- Task to complete: Reproduce all of the records below word for word, with nothing left out or changed.

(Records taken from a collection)
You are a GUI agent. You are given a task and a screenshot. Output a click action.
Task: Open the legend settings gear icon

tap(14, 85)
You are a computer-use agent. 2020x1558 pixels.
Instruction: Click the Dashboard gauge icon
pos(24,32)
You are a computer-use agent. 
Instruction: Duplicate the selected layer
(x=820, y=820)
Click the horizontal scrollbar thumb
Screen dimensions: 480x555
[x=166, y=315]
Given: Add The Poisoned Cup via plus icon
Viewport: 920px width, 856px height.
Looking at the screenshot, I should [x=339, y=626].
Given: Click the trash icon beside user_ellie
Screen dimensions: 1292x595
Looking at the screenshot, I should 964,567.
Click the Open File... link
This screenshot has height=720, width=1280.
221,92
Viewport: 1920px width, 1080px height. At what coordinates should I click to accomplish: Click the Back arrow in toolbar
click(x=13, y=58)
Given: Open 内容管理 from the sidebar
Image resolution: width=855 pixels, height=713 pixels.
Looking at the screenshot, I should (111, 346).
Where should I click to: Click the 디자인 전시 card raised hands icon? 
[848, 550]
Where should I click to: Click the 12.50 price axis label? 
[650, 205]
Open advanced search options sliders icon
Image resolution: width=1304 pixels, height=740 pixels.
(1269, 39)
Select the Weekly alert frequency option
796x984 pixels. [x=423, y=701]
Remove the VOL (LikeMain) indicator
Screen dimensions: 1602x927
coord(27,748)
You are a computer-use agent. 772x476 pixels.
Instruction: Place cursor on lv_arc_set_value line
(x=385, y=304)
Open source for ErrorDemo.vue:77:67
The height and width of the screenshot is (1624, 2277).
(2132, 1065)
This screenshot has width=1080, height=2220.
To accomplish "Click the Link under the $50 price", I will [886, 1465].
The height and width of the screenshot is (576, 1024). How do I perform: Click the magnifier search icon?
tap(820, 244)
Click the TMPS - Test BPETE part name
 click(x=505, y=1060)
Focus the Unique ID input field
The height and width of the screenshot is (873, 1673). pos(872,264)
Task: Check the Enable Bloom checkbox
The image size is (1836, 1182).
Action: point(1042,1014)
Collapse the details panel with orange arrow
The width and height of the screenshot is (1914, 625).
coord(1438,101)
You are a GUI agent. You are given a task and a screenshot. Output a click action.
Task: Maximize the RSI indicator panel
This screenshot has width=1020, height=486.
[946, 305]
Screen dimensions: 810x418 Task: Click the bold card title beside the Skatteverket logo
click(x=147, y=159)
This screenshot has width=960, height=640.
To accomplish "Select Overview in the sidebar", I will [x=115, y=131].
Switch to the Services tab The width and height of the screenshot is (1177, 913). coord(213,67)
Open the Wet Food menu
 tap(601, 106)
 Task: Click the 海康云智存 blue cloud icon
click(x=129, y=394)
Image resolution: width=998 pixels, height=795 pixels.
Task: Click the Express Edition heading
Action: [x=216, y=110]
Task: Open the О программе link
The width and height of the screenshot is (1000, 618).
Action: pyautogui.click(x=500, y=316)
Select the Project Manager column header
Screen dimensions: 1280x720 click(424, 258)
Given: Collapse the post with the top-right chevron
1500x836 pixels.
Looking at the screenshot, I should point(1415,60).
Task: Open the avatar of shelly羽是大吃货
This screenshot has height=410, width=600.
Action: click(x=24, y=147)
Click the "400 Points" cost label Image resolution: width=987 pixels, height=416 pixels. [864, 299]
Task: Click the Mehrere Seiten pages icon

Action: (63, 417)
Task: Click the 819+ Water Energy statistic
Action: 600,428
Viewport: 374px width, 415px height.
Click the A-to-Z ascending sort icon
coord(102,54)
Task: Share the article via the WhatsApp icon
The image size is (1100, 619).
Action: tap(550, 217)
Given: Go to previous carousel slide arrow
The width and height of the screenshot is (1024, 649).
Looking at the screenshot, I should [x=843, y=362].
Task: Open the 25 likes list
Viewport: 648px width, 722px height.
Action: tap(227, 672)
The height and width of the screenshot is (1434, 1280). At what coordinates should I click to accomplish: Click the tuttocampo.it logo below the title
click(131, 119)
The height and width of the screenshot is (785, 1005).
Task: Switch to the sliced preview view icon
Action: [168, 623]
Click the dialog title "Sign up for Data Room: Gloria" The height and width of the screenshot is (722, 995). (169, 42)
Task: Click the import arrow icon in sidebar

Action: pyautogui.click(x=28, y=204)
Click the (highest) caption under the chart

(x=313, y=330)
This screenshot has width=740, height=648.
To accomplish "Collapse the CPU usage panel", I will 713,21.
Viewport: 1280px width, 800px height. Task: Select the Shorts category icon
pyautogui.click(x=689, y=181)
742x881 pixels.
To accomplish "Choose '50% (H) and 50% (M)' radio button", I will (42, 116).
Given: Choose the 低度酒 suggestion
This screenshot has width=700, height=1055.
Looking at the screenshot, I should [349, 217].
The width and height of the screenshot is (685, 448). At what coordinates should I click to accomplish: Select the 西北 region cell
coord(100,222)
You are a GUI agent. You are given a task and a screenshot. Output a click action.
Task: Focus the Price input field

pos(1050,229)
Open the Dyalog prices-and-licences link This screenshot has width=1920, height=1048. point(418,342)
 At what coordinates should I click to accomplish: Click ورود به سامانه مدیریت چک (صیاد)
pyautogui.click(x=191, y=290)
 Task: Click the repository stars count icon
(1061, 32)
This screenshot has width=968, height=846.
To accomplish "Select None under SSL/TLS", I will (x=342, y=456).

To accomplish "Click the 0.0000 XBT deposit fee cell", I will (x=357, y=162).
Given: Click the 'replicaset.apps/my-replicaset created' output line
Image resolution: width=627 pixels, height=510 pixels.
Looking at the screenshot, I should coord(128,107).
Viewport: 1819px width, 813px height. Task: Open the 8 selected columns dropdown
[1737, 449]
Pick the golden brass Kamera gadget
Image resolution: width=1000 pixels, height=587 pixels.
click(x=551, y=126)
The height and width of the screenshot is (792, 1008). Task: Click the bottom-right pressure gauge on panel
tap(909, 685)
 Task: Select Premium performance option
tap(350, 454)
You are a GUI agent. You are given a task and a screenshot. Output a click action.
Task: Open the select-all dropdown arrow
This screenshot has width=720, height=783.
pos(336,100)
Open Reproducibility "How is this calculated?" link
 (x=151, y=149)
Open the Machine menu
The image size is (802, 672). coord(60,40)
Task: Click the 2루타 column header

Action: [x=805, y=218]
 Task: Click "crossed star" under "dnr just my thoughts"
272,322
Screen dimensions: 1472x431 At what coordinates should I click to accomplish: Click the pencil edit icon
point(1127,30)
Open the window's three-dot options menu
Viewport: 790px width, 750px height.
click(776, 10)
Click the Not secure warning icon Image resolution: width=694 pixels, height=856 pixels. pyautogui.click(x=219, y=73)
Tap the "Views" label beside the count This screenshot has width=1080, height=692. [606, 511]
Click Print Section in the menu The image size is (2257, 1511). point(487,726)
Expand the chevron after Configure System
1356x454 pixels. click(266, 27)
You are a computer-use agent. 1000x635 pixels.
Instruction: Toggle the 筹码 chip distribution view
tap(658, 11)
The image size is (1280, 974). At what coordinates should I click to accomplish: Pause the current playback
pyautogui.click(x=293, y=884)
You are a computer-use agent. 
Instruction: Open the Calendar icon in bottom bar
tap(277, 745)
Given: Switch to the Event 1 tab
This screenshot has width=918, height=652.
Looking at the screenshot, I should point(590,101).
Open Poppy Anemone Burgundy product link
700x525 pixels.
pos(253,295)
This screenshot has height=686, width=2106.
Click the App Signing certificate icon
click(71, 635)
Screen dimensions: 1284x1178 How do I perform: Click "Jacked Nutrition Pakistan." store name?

- The result:
You are a GUI agent. You are given a task and a screenshot. Output a click action.
Task: Open the legend settings gear icon

tap(14, 85)
You are a computer-use agent. 2020x1558 pixels.
Instruction: Click the Dashboard gauge icon
pos(24,32)
You are a computer-use agent. 
Instruction: Duplicate the selected layer
(x=820, y=820)
Click the horizontal scrollbar thumb
Screen dimensions: 480x555
[x=166, y=315]
Given: Add The Poisoned Cup via plus icon
Viewport: 920px width, 856px height.
Looking at the screenshot, I should [x=339, y=626].
Given: Click the trash icon beside user_ellie
Screen dimensions: 1292x595
Looking at the screenshot, I should 964,567.
Click the Open File... link
This screenshot has height=720, width=1280.
221,92
Viewport: 1920px width, 1080px height. At what coordinates should I click to accomplish: Click the Back arrow in toolbar
click(x=13, y=58)
Given: Open 内容管理 from the sidebar
Image resolution: width=855 pixels, height=713 pixels.
Looking at the screenshot, I should (111, 346).
Where should I click to: Click the 디자인 전시 card raised hands icon? 
[848, 550]
Where should I click to: Click the 12.50 price axis label? 
[650, 205]
Open advanced search options sliders icon
Image resolution: width=1304 pixels, height=740 pixels.
(1269, 39)
Select the Weekly alert frequency option
796x984 pixels. [x=423, y=701]
Remove the VOL (LikeMain) indicator
Screen dimensions: 1602x927
coord(27,748)
You are a computer-use agent. 772x476 pixels.
Instruction: Place cursor on lv_arc_set_value line
(x=385, y=304)
Open source for ErrorDemo.vue:77:67
The height and width of the screenshot is (1624, 2277).
(2132, 1065)
This screenshot has width=1080, height=2220.
To accomplish "Click the Link under the $50 price", I will [886, 1465].
The height and width of the screenshot is (576, 1024). How do I perform: Click the magnifier search icon?
tap(820, 244)
Click the TMPS - Test BPETE part name
 click(x=505, y=1060)
Focus the Unique ID input field
The height and width of the screenshot is (873, 1673). pos(872,264)
Task: Check the Enable Bloom checkbox
The image size is (1836, 1182).
Action: point(1042,1014)
Collapse the details panel with orange arrow
The width and height of the screenshot is (1914, 625).
coord(1438,101)
You are a GUI agent. You are given a task and a screenshot. Output a click action.
Task: Maximize the RSI indicator panel
This screenshot has width=1020, height=486.
[946, 305]
Screen dimensions: 810x418 Task: Click the bold card title beside the Skatteverket logo
click(x=147, y=159)
This screenshot has width=960, height=640.
To accomplish "Select Overview in the sidebar", I will [x=115, y=131].
Switch to the Services tab The width and height of the screenshot is (1177, 913). coord(213,67)
Open the Wet Food menu
 tap(601, 106)
 Task: Click the 海康云智存 blue cloud icon
click(x=129, y=394)
Image resolution: width=998 pixels, height=795 pixels.
Task: Click the Express Edition heading
Action: [x=216, y=110]
Task: Open the О программе link
The width and height of the screenshot is (1000, 618).
Action: pyautogui.click(x=500, y=316)
Select the Project Manager column header
Screen dimensions: 1280x720 click(424, 258)
Given: Collapse the post with the top-right chevron
1500x836 pixels.
Looking at the screenshot, I should point(1415,60).
Task: Open the avatar of shelly羽是大吃货
This screenshot has height=410, width=600.
Action: click(x=24, y=147)
Click the "400 Points" cost label Image resolution: width=987 pixels, height=416 pixels. [864, 299]
Task: Click the Mehrere Seiten pages icon

Action: (63, 417)
Task: Click the 819+ Water Energy statistic
Action: 600,428
Viewport: 374px width, 415px height.
Click the A-to-Z ascending sort icon
coord(102,54)
Task: Share the article via the WhatsApp icon
The image size is (1100, 619).
Action: tap(550, 217)
Given: Go to previous carousel slide arrow
The width and height of the screenshot is (1024, 649).
Looking at the screenshot, I should [x=843, y=362].
Task: Open the 25 likes list
Viewport: 648px width, 722px height.
Action: tap(227, 672)
The height and width of the screenshot is (1434, 1280). At what coordinates should I click to accomplish: Click the tuttocampo.it logo below the title
click(131, 119)
The height and width of the screenshot is (785, 1005).
Task: Switch to the sliced preview view icon
Action: [168, 623]
Click the dialog title "Sign up for Data Room: Gloria" The height and width of the screenshot is (722, 995). (169, 42)
Task: Click the import arrow icon in sidebar

Action: pyautogui.click(x=28, y=204)
Click the (highest) caption under the chart

(x=313, y=330)
This screenshot has width=740, height=648.
To accomplish "Collapse the CPU usage panel", I will 713,21.
Viewport: 1280px width, 800px height. Task: Select the Shorts category icon
pyautogui.click(x=689, y=181)
742x881 pixels.
To accomplish "Choose '50% (H) and 50% (M)' radio button", I will (42, 116).
Given: Choose the 低度酒 suggestion
This screenshot has width=700, height=1055.
Looking at the screenshot, I should [349, 217].
The width and height of the screenshot is (685, 448). At what coordinates should I click to accomplish: Select the 西北 region cell
coord(100,222)
You are a GUI agent. You are given a task and a screenshot. Output a click action.
Task: Focus the Price input field

pos(1050,229)
Open the Dyalog prices-and-licences link This screenshot has width=1920, height=1048. point(418,342)
 At what coordinates should I click to accomplish: Click ورود به سامانه مدیریت چک (صیاد)
pyautogui.click(x=191, y=290)
 Task: Click the repository stars count icon
(1061, 32)
This screenshot has width=968, height=846.
To accomplish "Select None under SSL/TLS", I will (x=342, y=456).

To accomplish "Click the 0.0000 XBT deposit fee cell", I will (x=357, y=162).
Given: Click the 'replicaset.apps/my-replicaset created' output line
Image resolution: width=627 pixels, height=510 pixels.
Looking at the screenshot, I should coord(128,107).
Viewport: 1819px width, 813px height. Task: Open the 8 selected columns dropdown
[1737, 449]
Pick the golden brass Kamera gadget
Image resolution: width=1000 pixels, height=587 pixels.
click(x=551, y=126)
The height and width of the screenshot is (792, 1008). Task: Click the bottom-right pressure gauge on panel
tap(909, 685)
 Task: Select Premium performance option
tap(350, 454)
You are a GUI agent. You are given a task and a screenshot. Output a click action.
Task: Open the select-all dropdown arrow
This screenshot has width=720, height=783.
pos(336,100)
Open Reproducibility "How is this calculated?" link
 (x=151, y=149)
Open the Machine menu
The image size is (802, 672). coord(60,40)
Task: Click the 2루타 column header

Action: [x=805, y=218]
 Task: Click "crossed star" under "dnr just my thoughts"
272,322
Screen dimensions: 1472x431 At what coordinates should I click to accomplish: Click the pencil edit icon
point(1127,30)
Open the window's three-dot options menu
Viewport: 790px width, 750px height.
click(776, 10)
Click the Not secure warning icon Image resolution: width=694 pixels, height=856 pixels. pyautogui.click(x=219, y=73)
Tap the "Views" label beside the count This screenshot has width=1080, height=692. [606, 511]
Click Print Section in the menu The image size is (2257, 1511). point(487,726)
Expand the chevron after Configure System
1356x454 pixels. click(266, 27)
You are a computer-use agent. 1000x635 pixels.
Instruction: Toggle the 筹码 chip distribution view
tap(658, 11)
The image size is (1280, 974). At what coordinates should I click to accomplish: Pause the current playback
pyautogui.click(x=293, y=884)
You are a computer-use agent. 
Instruction: Open the Calendar icon in bottom bar
tap(277, 745)
Given: Switch to the Event 1 tab
This screenshot has width=918, height=652.
Looking at the screenshot, I should point(590,101).
Open Poppy Anemone Burgundy product link
700x525 pixels.
pos(253,295)
This screenshot has height=686, width=2106.
Click the App Signing certificate icon
click(71, 635)
Screen dimensions: 1284x1178 How do I perform: Click "Jacked Nutrition Pakistan." store name?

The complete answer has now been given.